# Linear Regression

Say we have a dataset and we decide to plot it as so:

![title](img/cricketpoints.svg)

In this particular case, the x variable is the amount of cricket chirps per minute, and the y variable is the temperature in celsius. 

We can draw a line "through" the data points, as such:

![title](img/CricketLine.svg)

This shows us that the relationship between chirps per minute and the temperature in celisus is linear. Using mathematics, we know that the equation for a line is
> y = mx + b
- y is the temperature in celsius
- x represents the cricket chirps per minute
- b represents the y intercept
- m is the slope of the line

In ML, the equation is a bit different:
> y' = b + w1x1
- y' is the label that we are predicting
- b is the bias (y intercept)
- w1 is the weight of feature one. Weight is the same concept of slope "m"
- x1 is the feature (known input)

In this particular case, our model has only one feature, but in the real world, models can have up to millions of features, denoted
> y' = b + w<sub>1</sub>x<sub>1</sub> + w<sub>2</sub>x<sub>2</sub> + w<sub>3</sub>x<sub>3</sub>

## Training and Loss

**Training a model simply means learning (determining) good values for all the weights and the bias from labeled examples**. In supervised learning, an ML algorithm builds a model by examining many examples and attempting to find a model that minimizes **loss**. This process is called empirical risk minimization. 
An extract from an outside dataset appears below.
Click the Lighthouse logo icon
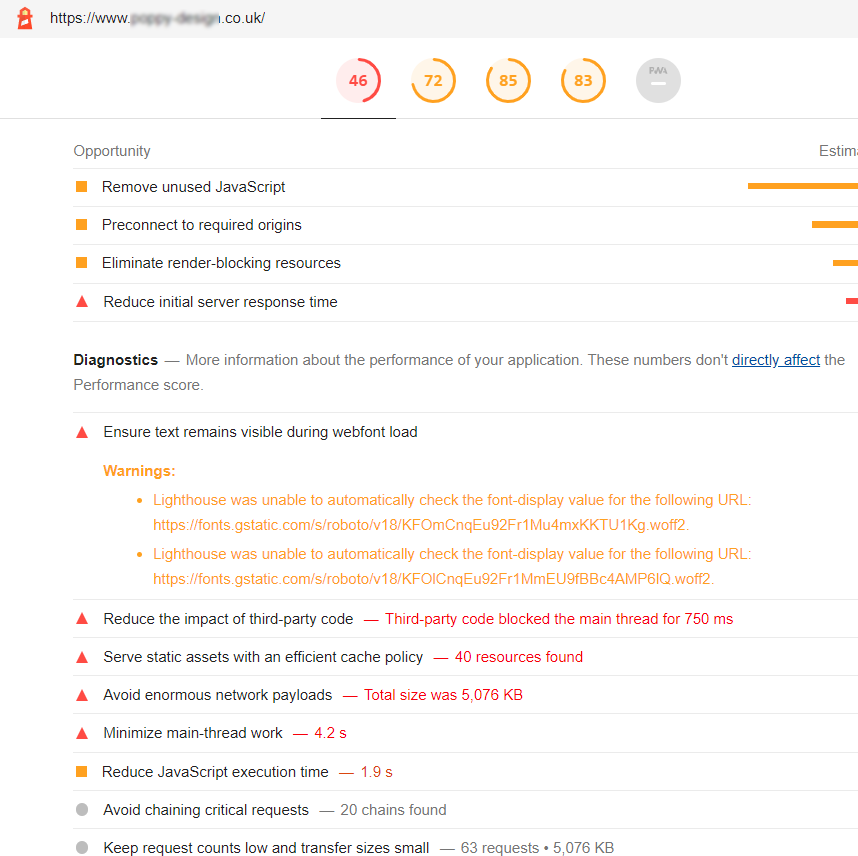Image resolution: width=858 pixels, height=856 pixels. tap(26, 18)
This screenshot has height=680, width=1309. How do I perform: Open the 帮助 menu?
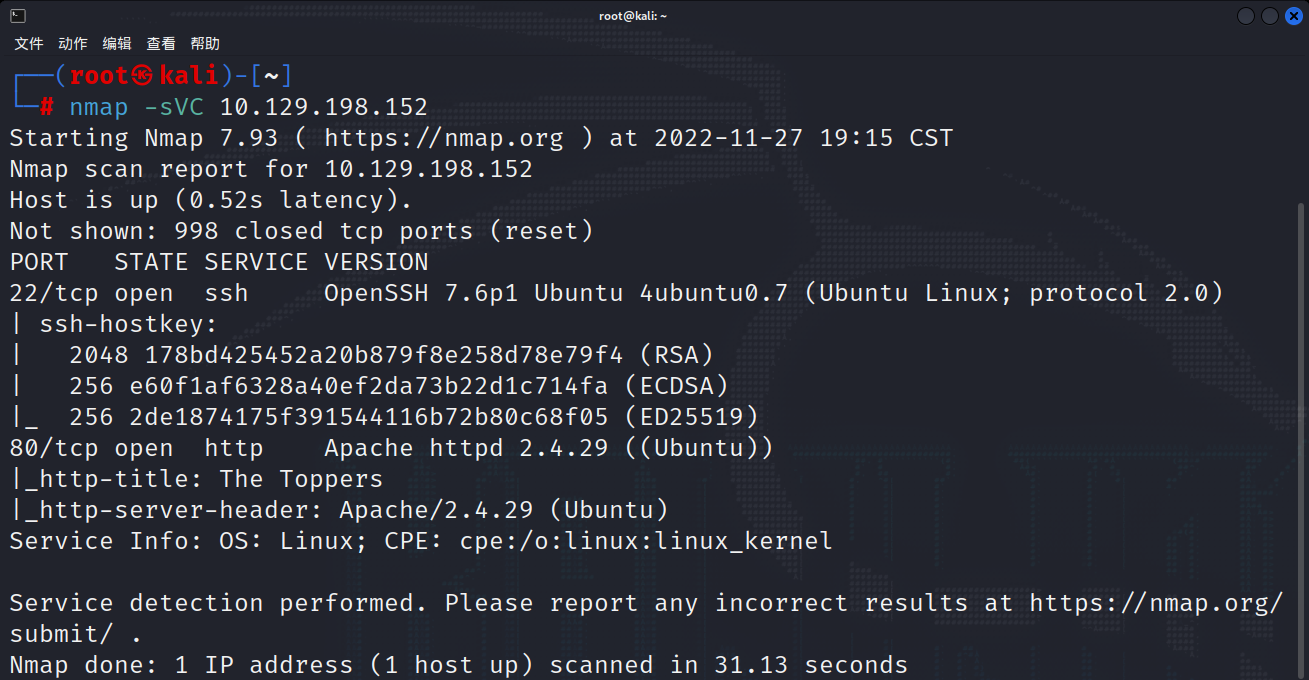(205, 44)
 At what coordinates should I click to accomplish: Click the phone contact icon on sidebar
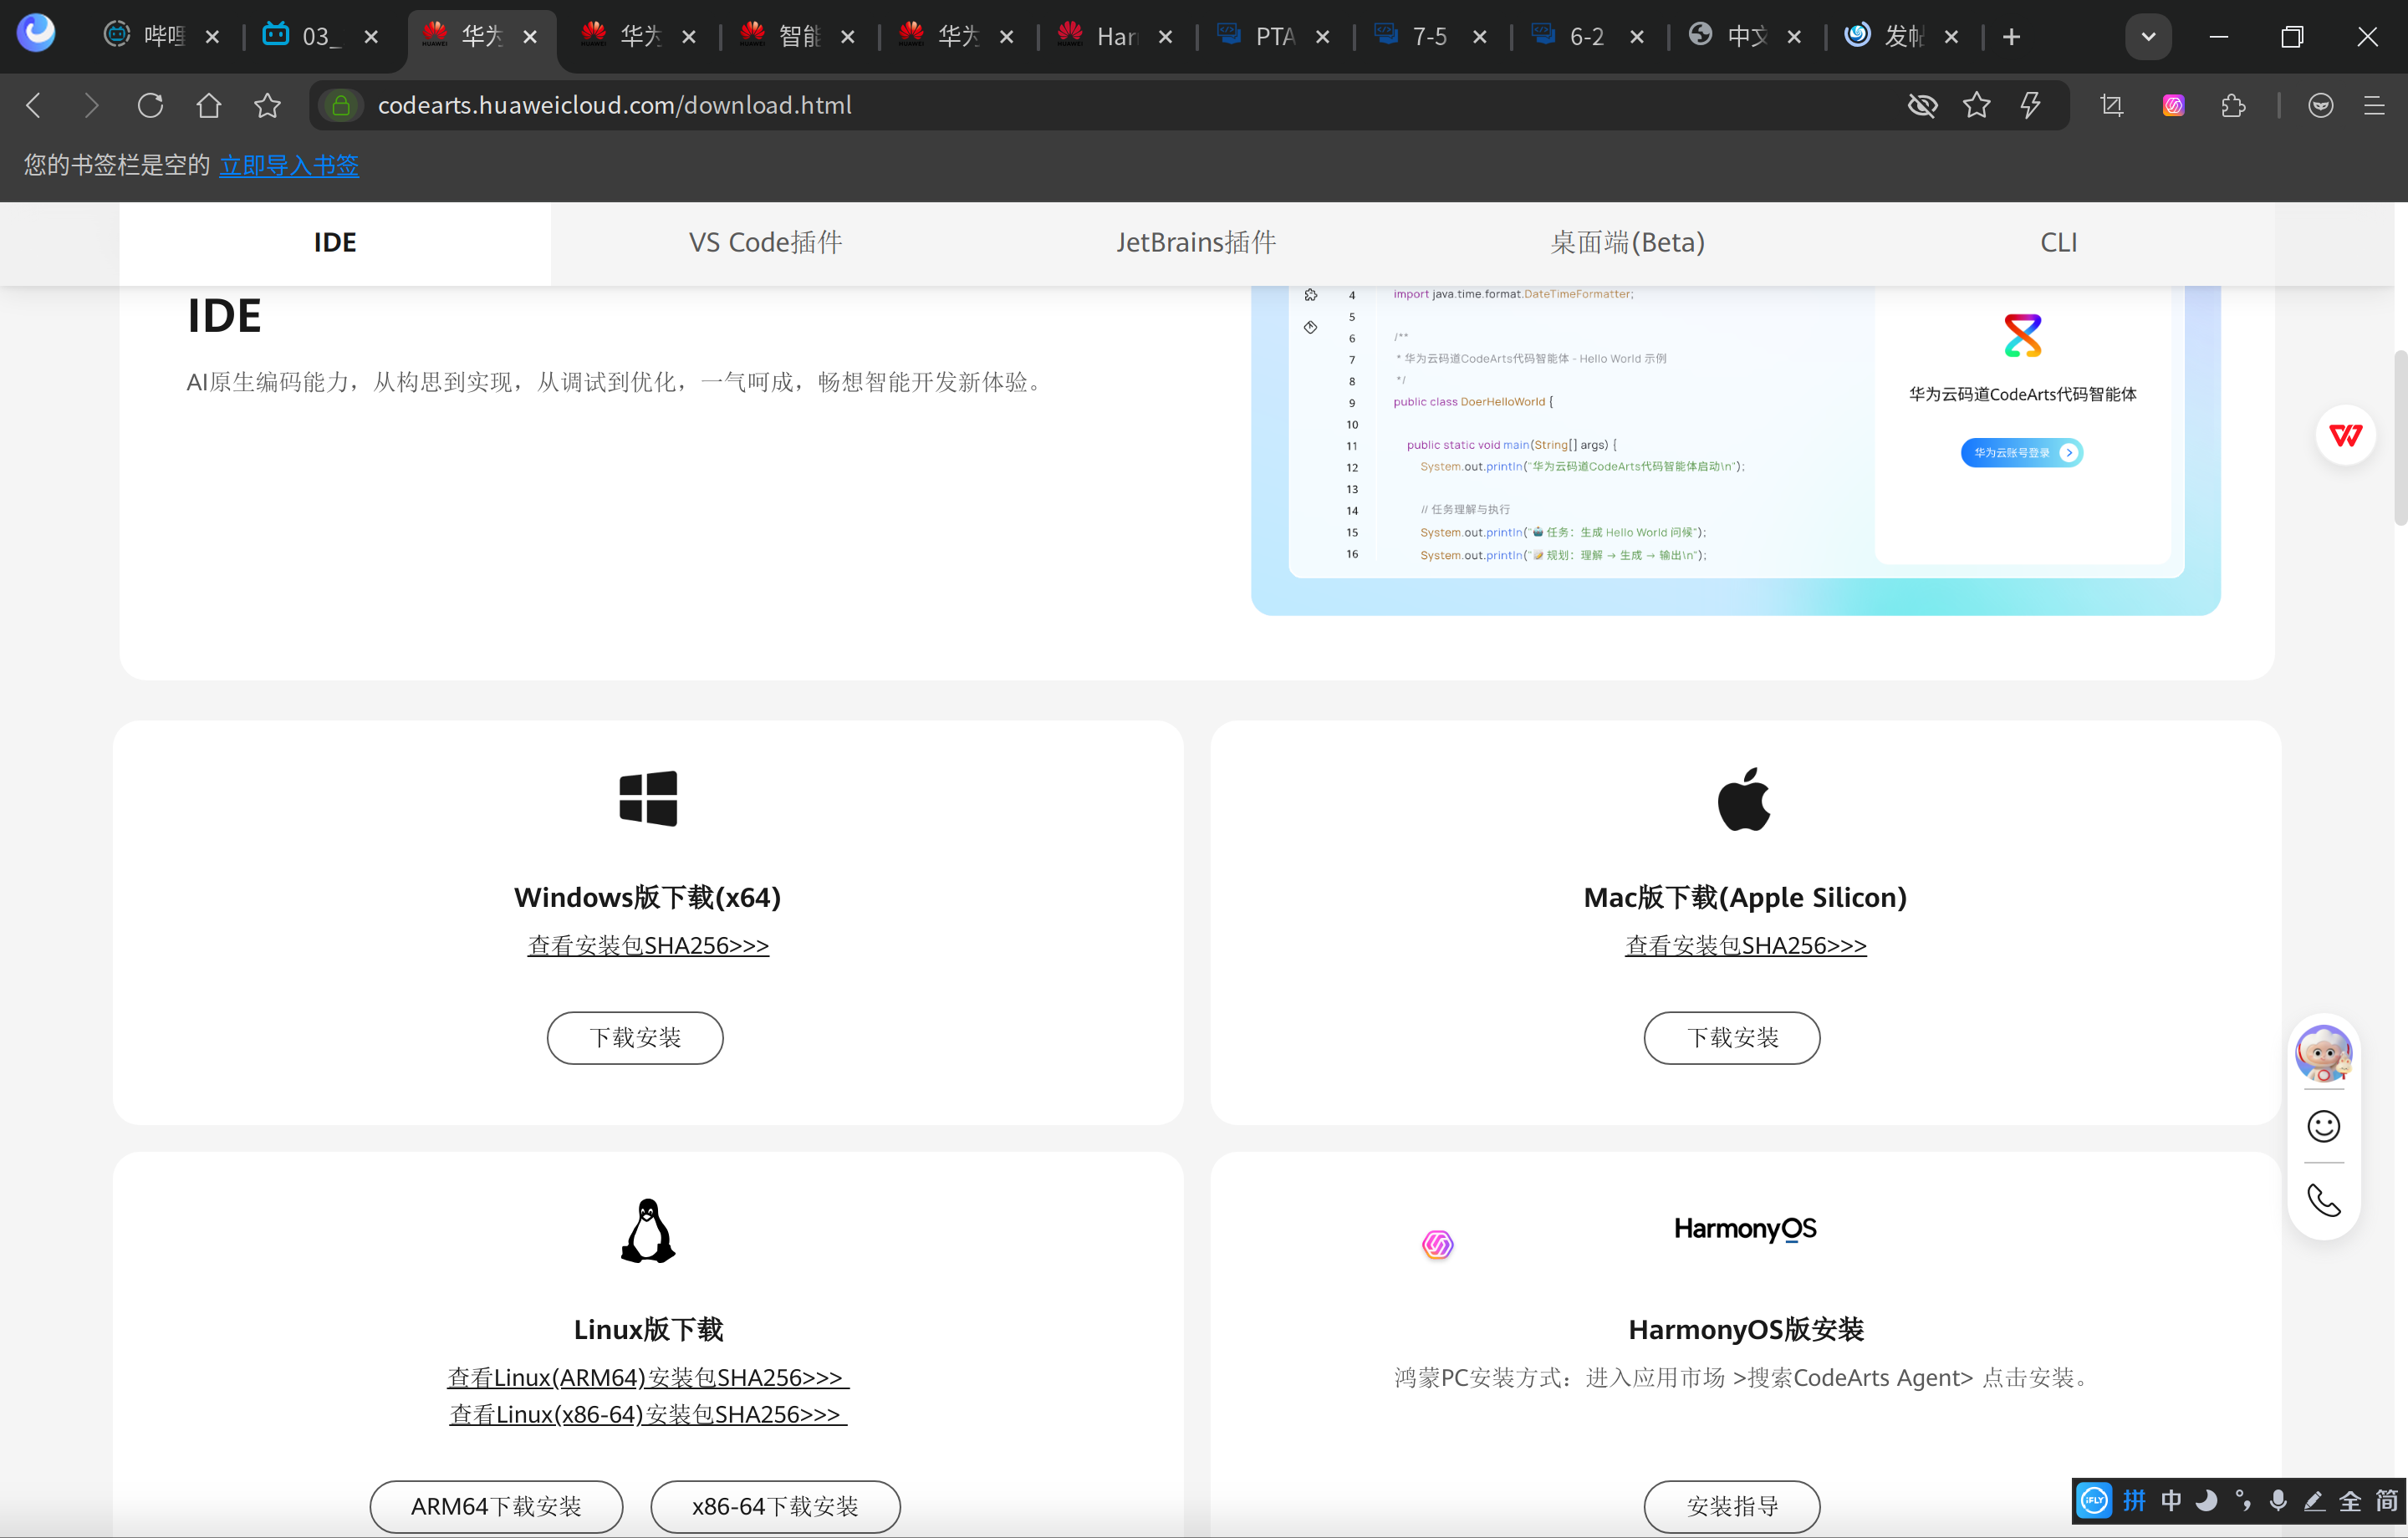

Loss is the penalty for a bad prediction. In other words, loss tells us how bad the model's prediction was for a single example. A perfect prediction means a loss of zero, otherwise the loss is greater. 

**The overall goal of training a model is to find a set of weights and biases that have low loss, on average, across all examples.**

For example, see the charts below:

![Loss](img/LossSidebySide.png)

**In the charts above, the one on the left has high loss, while the one on the right has low loss**

There is a way to create a mathematical function that allows us to aggregate the individual losses in a meaningful manner. In other words, there is a way for us to visualize loss such that we know how to counter it, and that is where our **loss function** comes into play.

### Squared Loss: A Popular Loss Function

The linear regression models examined in these notes use a loss function called **squared loss** (L2 loss). The squared loss for any single example is as follows:

= The square of the difference between the label and the prediction  
= (observation - prediction(x))<sup>2</sup>  
= **(y - y')<sup>2</sup>**


### Mean Square Error (MSE)

MSE is the average squared loss per example in a dataset. To calculate MSE, sum up all of the squared losses for individual examples and then divide by the number of examples:

![mse](img/mse.png)

**In this formula, the sigma means 'sum'. Therefore, it could be said that MSE is equal to 1/n times the sum of (y-prediction(x))<sup>2</sup> for every pair (x, y) in the set D.**

- (x, y) is an example in which 
    - x is the set of features that the model uses to make predictions
    - y is the example's label
- prediction(x) is a function of the weights and bias in combination with the set features of x
- D is a data set of many labeled examples, which are (x, y) pairs
- N is the number of examples in D

Although MSE is commonly used in ML, it is not the only nor the best loss function available.

## Reducing Loss

One of the most important parts of training a ML algorithm is reducing loss. There are many different ways to reduce loss, but for this example, we will look at one approach.

### Iterative Approach
This can best be compared to a giant game of "hot and cold". In essence, the model starts with a random weight and bias, and then plugs that prediction into a loss function. With the loss it computes, it changes the values of the weights and bias in order to attempt to reduce loss. It does this over and over again (hence iterative) until the loss is 0 or stops declining or increasing at all. See this diagram: 

![image](img/IterativeDiagram.svg)

The "compute loss" part of the diagram does just that. It uses a loss function to calculate the loss for a given example of b and w<sub>1</sub>. After computing the loss, it feeds it to another function that computes new values for b and w<sub>1</sub>.  

Once the loss reaches zero, stops changing, or changes extremely slowly, the model knows that it has **converged**.